Gli aiuti

Andrea Baruffini

A partire dall’11 settembre 1943, dopo la fuga di oltre settecento prigionieri alleati dal PG.49 Fontanellato, la famiglia Baruffini ospita presso la propria abitazione quattro militari in fuga.

Andrea, il capofamiglia, contadino, ha combattuto durante la Grande Guerra: quando viene a sapere che ci sono dei ragazzi inglesi da nascondere, dei soldati mandati a combattere come era stato per lui, non si tira indietro.

I prigionieri rimangono presso la sua casa fino al 9 ottobre, quando, iniziati i rastrellamenti tedeschi in zona, vengono trasferiti dall’uomo in un podere presso Banzola, nelle vicinanze di Salsomaggiore. É Albertina, una delle sue figlie, vent’anni, a portare loro, due volte alla settimana, viveri e notizie.

Dopo il 10 novembre uno degli ufficiali che si era allontanato, il Capitano Greenwood, fa ritorno presso l’abitazione dei Baruffini, tenendosi in contatto con gli altri militari, che nel frattempo si sono trasferiti a Parma.  Nel mese di gennaio, tuttavia, il gruppo si divide: due prigionieri decidono di allontanarsi dalla zona per raggiungere la Svizzera, mentre gli altri preferiscono non partire. 

Il 31 gennaio 1944, il capitano Bazeley, uno dei militari rimasto a Parma, viene arrestato presso la casa di Volumnia Ugolotti, un’infermiera coinvolta nelle attività di soccorso. Nella successiva perquisizione nell’appartamento viene rinvenuto e sequestrato un diario in cui lo stesso aveva annotato con precisioni nomi e dati relativi agli aiuti ricevuti: vi compare anche il nome di Andrea Baruffini.

Nel suo resoconto alla Commissione Alleata, Luigia, la moglie di Andrea, scrive: « L’11 marzo furono tratte in arresto settanta persone, tra cui mio marito e mia figlia. Mia figlia venne liberata cinque giorni dopo. Mio marito fu condotto nelle carceri di San Francesco, esposto a maltrattamenti e minacce da parte dei tedeschi, tenuto lontano dai famigliari». L’uomo -come ricordano i figli Fortunato e Sandro – rinuncia a fuggire quando una bomba apre una breccia nel muro, per paura di rappresaglie contro la famiglia. 

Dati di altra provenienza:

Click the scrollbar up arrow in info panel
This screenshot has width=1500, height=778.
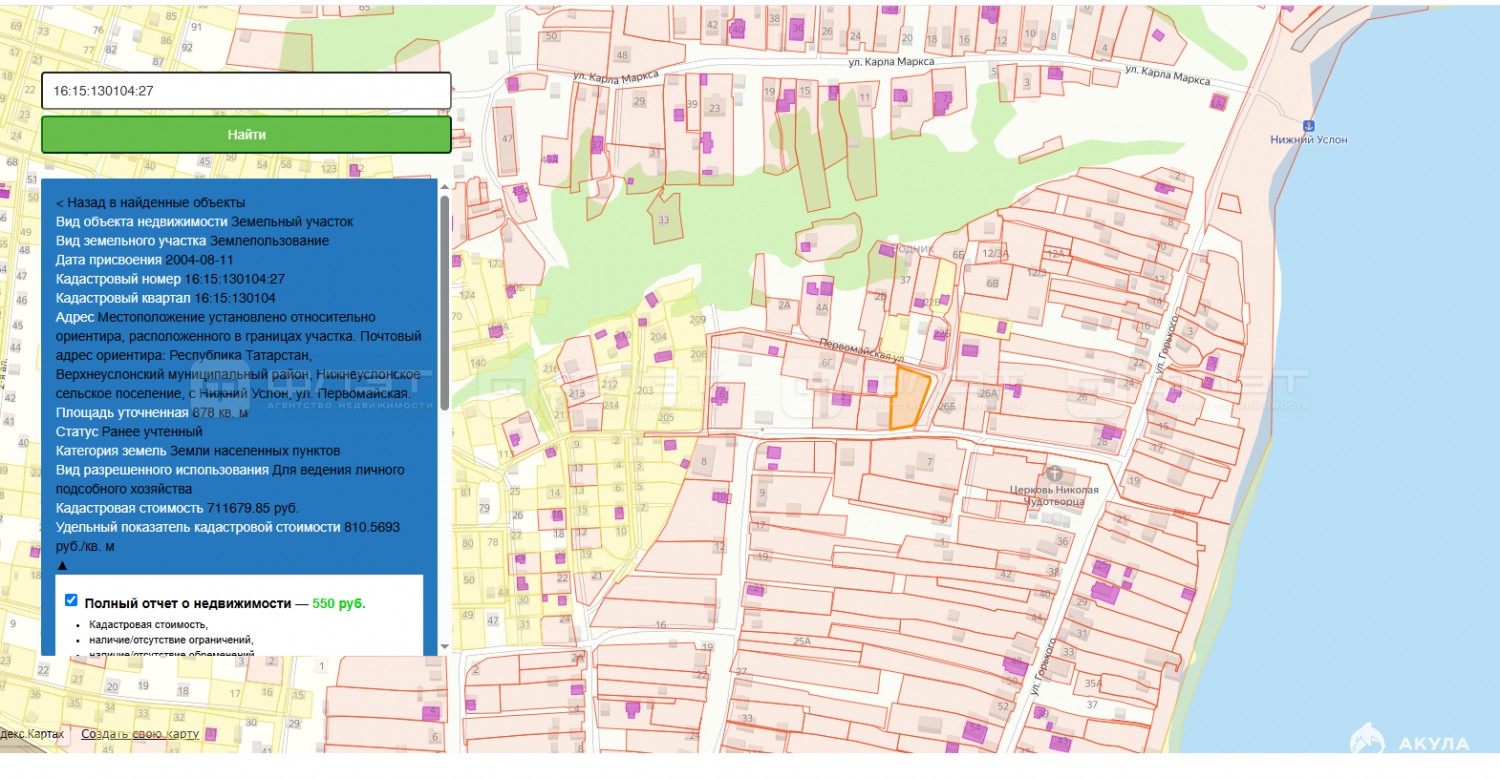point(444,187)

Tradotto presso il campo di smistamento di Fossoli, nel mese di luglio parte per Bolzano e poi Mauthausen, dove giunge il 24 giugno 1944. Li, passando per i sottocampi di Grossraming e Schlier-Redl-Zipf, dopo mesi di sofferenze, muore l’11 aprile 1945:«Il nostro dolore per il mancato ritorno non è immaginabile – continua la moglie – Sono rimasta sola con quattro figli piccoli. Ho fatto di tutto per continuare la conduzione del podere che mio marito aveva in affitto, senza alcun aiuto».

Tre dei quattro soldati aiutati riescono a raggiungere la Svizzera. 

A proposito dell’aiuto prestato dalla famiglia, l’ex prigioniero inglese Cpt. Ledgard, scrive:

Vorrei sottolineare che quest’uomo e tutta la sua famiglia hanno fatto tutto ciò che era in loro potere per aiutarci, senza pensarci due volte e con considerevole rischio».

 

Dati

Gruppo famigliare: famiglia Baruffini

Data di nascita:
27/03/1892
Luogo:
Canetolo, fraz. di Fontanellato
Provincia:
Parma
Regione:
Emilia Romaga
Assistenza prestata:
Ospitalità e assistenza nel trasferimento
Prigionieri aiutati:
Tenente Gordon H Bazeley, Cpt. G.A. Ledgard-Royal Artillery, Cpt. Greenwood-Royal Artillery, H.C Carver-Hussars, E.S. Cutler-Royal Artillery. Altri prigionieri non identificati.
Data inizio:
11 settembre 1943
Data fine:
11 marzo 1944
Altri aiutanti coinvolti:
Volumnia Ugolotti
Bibliografia:
M. Minardi, L’orizzonte del campo. Prigionia e fuga dal campo PG.49 di Fontanellato 1943-45, Mattioli, Fidenza, 2015
Fonti archivistiche:
NARA, Records of Allied Operational and Occupation Headquarters, World War II Claim, Series (RG. 331): Approved Death Claims Claim “Canvelli Ved. Baruffini” n° 38.504D.